Yenilenebilir enerjiyle suyun elektrolizi sonucu elde edilen yeşil hidrojen, sanayide fosil yakıtların yerine geçebilecek önemli bir enerji taşıyıcısı konumunda yer alıyor. Ancak maliyeti halen yüksek ve küresel hidrojen üretiminin yalnızca yüzde 1’ini oluşturuyor.
Çelik üretiminde kömür yerine yeşil hidrojen kullanılması ise karbon emisyonlarını büyük ölçüde azaltıyor. Ancak günümüzde dünya çelik üretiminin sadece yüzde 0,05’i yeşil yöntemlerle üretiliyor.
Batarya teknolojileri de yenilenebilir enerjinin entegrasyonu ve elektrikli araçların yaygınlaşması açısından merkezi öneme sahip. Yeni nesil batarya kimyaları ve geri dönüşüm teknolojileri üzerinde Ar-Ge çalışmaları sürüyor.
2023 yılında dünya genelinde 40 milyon elektrikli araç yollardaydı. Ancak şarj altyapısı ve yüksek maliyet, içten yanmalı motorlu araçların yerini alma sürecini yavaşlatıyor. Bununla birlikte araç paylaşımı ve mikro mobilite çözümleri gibi yeni iş modelleri tüketim alışkanlıklarını da değiştiriyor.

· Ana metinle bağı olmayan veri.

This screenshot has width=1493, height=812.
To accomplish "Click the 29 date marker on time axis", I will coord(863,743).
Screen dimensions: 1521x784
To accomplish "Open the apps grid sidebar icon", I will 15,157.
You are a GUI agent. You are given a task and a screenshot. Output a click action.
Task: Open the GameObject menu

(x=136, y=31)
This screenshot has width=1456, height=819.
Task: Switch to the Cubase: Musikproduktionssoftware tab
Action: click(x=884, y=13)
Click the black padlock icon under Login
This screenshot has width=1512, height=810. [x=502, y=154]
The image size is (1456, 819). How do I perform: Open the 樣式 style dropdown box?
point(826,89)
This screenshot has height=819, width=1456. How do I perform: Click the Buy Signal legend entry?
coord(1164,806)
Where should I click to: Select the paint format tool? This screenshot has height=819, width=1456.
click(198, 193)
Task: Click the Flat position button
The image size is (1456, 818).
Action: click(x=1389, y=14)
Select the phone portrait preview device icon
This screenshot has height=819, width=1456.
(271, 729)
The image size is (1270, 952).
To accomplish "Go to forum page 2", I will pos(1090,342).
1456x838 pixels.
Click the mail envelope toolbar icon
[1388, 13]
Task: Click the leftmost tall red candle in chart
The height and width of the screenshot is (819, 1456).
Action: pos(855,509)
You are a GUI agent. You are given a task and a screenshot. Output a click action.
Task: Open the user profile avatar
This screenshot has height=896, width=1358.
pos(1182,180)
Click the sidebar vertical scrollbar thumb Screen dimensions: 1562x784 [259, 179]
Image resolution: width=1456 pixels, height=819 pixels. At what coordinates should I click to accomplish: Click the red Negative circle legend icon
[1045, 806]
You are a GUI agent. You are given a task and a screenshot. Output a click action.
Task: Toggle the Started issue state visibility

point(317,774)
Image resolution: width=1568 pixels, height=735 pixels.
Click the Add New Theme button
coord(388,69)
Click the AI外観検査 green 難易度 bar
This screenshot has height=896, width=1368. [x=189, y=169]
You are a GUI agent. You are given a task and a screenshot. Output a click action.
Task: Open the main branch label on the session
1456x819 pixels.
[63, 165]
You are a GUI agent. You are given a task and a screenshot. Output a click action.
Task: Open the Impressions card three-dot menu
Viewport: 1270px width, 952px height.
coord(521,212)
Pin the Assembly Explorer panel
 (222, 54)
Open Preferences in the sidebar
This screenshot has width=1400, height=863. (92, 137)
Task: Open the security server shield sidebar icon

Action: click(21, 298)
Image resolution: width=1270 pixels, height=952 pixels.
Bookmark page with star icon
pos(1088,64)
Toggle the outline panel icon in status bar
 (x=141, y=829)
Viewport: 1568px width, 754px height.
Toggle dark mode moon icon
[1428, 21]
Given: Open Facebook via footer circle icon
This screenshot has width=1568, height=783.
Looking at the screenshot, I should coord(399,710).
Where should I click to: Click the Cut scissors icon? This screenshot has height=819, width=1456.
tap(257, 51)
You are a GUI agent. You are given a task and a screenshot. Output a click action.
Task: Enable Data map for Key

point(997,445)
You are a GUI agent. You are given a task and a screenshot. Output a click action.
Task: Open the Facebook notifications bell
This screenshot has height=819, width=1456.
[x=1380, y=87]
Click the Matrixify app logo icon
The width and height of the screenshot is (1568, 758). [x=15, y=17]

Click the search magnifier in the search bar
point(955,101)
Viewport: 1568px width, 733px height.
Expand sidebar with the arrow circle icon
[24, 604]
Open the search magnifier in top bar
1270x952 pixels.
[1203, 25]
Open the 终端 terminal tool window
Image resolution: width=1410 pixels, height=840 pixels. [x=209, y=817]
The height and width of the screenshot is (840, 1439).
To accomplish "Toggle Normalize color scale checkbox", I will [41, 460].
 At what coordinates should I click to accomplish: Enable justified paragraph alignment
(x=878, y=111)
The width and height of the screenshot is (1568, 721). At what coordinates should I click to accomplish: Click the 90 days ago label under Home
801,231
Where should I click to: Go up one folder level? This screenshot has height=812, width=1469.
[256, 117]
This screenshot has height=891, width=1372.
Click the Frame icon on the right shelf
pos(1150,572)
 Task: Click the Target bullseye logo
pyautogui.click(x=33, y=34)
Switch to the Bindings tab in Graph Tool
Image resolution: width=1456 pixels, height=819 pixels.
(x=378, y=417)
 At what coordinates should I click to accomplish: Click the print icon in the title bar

Yeşil teknoloji nasıl yaygınlaştırılabilir?
ABD, AB, Japonya ve Güney Kore, yeşil inovasyonda politika desteği ve Ar-Ge yatırımlarıyla öne çıkarken; Çin, özellikle batarya ve elektrikli araç üretiminde küresel lider konumunda yer alıyor. Nitekim Çin’in düşük maliyetli üretim kapasitesi sayesinde yeşil teknolojiler daha erişilebilir hale geliyor.
Rapor, yeşil inovasyonun gelişmesine yönelik çeşitli adımların atılması gerektiğine de dikkat çekiyor.
Bu kapsamda karbon fiyatlandırması, kamu Ar-Ge teşvikleri ve yeşil altyapı yatırımları gibi tutarlı ve uzun vadeli kamu politikalarının belirlenmesi gerekiyor.
Öte yandan uluslararası iş birliğinin geliştirilmesi; bilgi paylaşımı, ortak standartlar ve ticari düzenlemeler, küresel ölçekte inovasyonun yayılmasını kolaylaştırıyor.
Tüketici davranışlarında değişim de bu süreçte önemli rol oynuyor. Rapor, tüketicilerin bilinçli tercihler yaparak talep yönlü baskı oluşturmasının pazarları dönüştürebileceğine dikkat çekiyor.